Sahana Pradhan (Nepali: साहाना प्रधान) (17 June 1927 – 22 September 2014) was a Nepalese politician from a Newar family in Kathmandu. She resigned as Minister of Foreign Affairs of Nepal on April 16, 2008. She also served as Deputy Prime Minister of Nepal within the coalition government of Prime Minister Girija Prasad Koirala from 2007 to 2008.

Pradhan was married to communist stalwart Pushpa Lal Shrestha, and was a leading figure in his Communist Party of Nepal. When Pushpa Lal died in 1978, Balaram Upadhyaya became party leader. In 1986 Pradhan became the leader of the party. In 1987 the party merged with Manmohan Adhikari's faction, forming the Communist Party of Nepal (Marxist)

When the CPN(UML) was divided in 1998, Pradhan sided with the break-away faction. She became chairperson of Communist Party of Nepal (Marxist-Leninist). However, in 2002 CPN(ML) merged back into CPN(UML).

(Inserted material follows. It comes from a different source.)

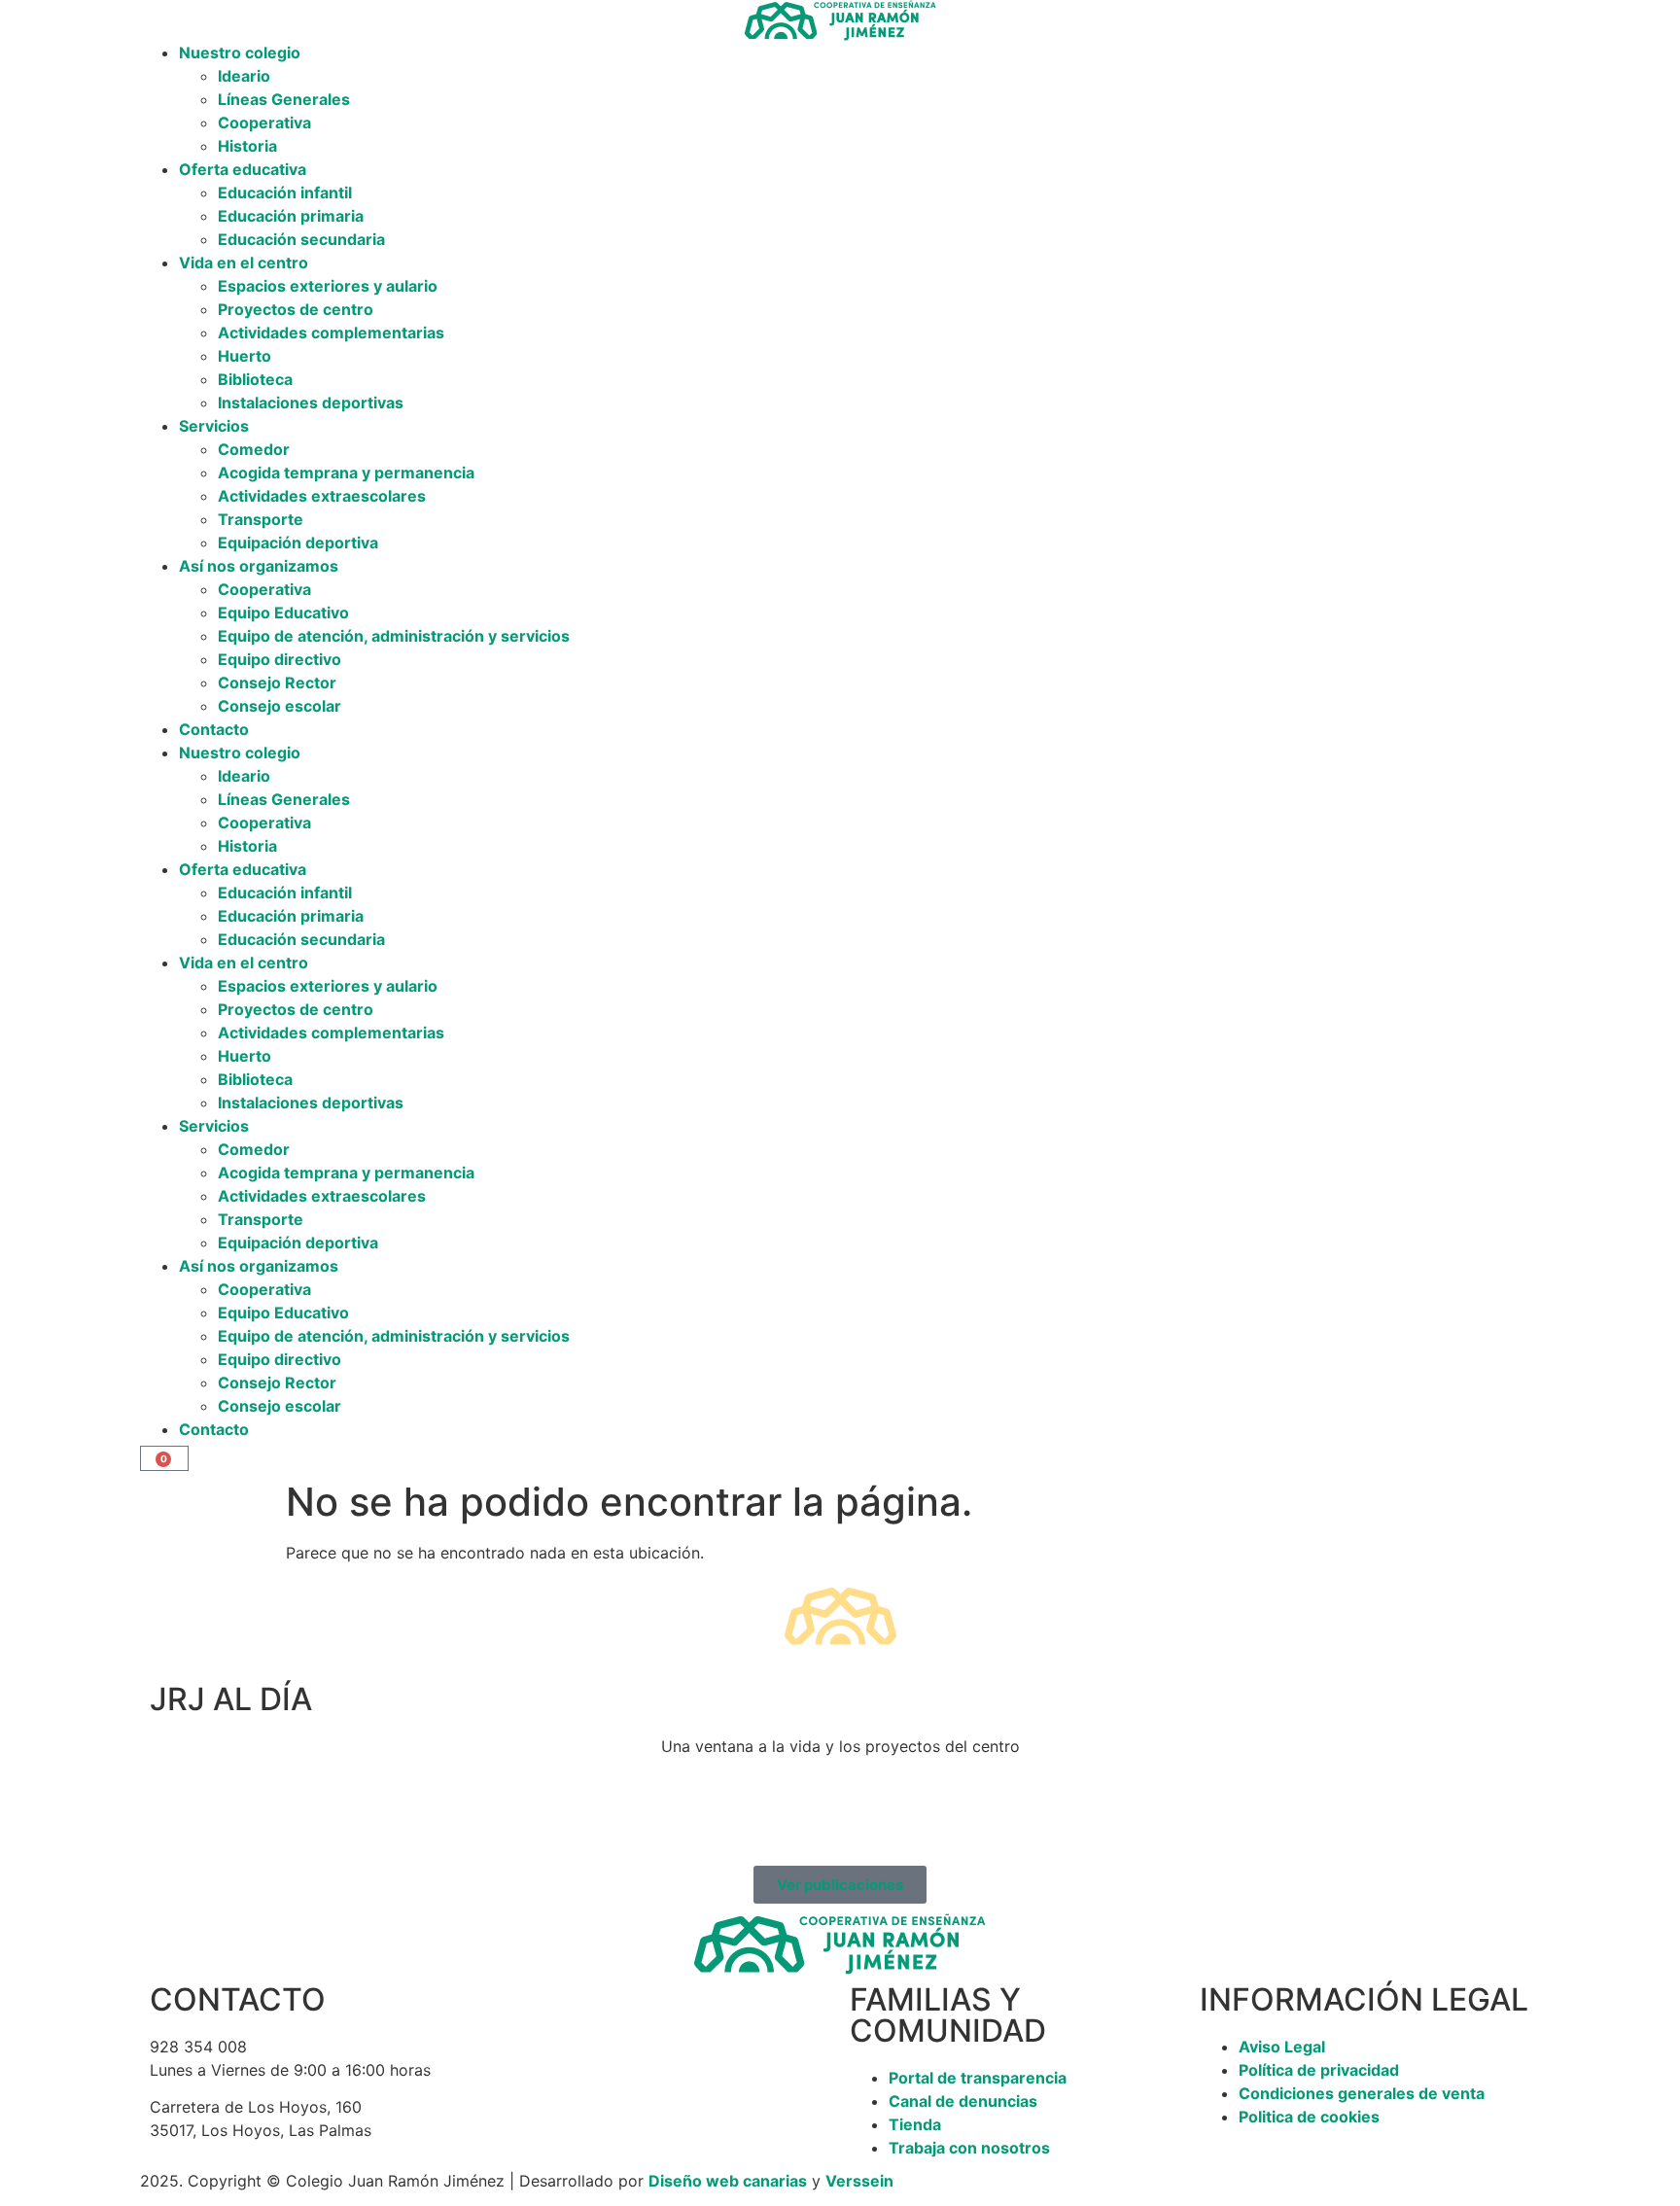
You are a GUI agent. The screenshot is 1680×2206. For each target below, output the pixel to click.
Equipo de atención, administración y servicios (394, 636)
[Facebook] (174, 1816)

At the 2003 7th conference of CPN(UML), Pradhan was reelected to the Central Committee.

Pradhan was the number two candidate of CPN(UML) in the proportional representation list for the April 2008 Constituent Assembly election.

== Death ==
Sahara Pradhan died of a brain hemorrhage on 22 September 2014 at the age of 87 in the Vayodha Hospital in Kathmandu.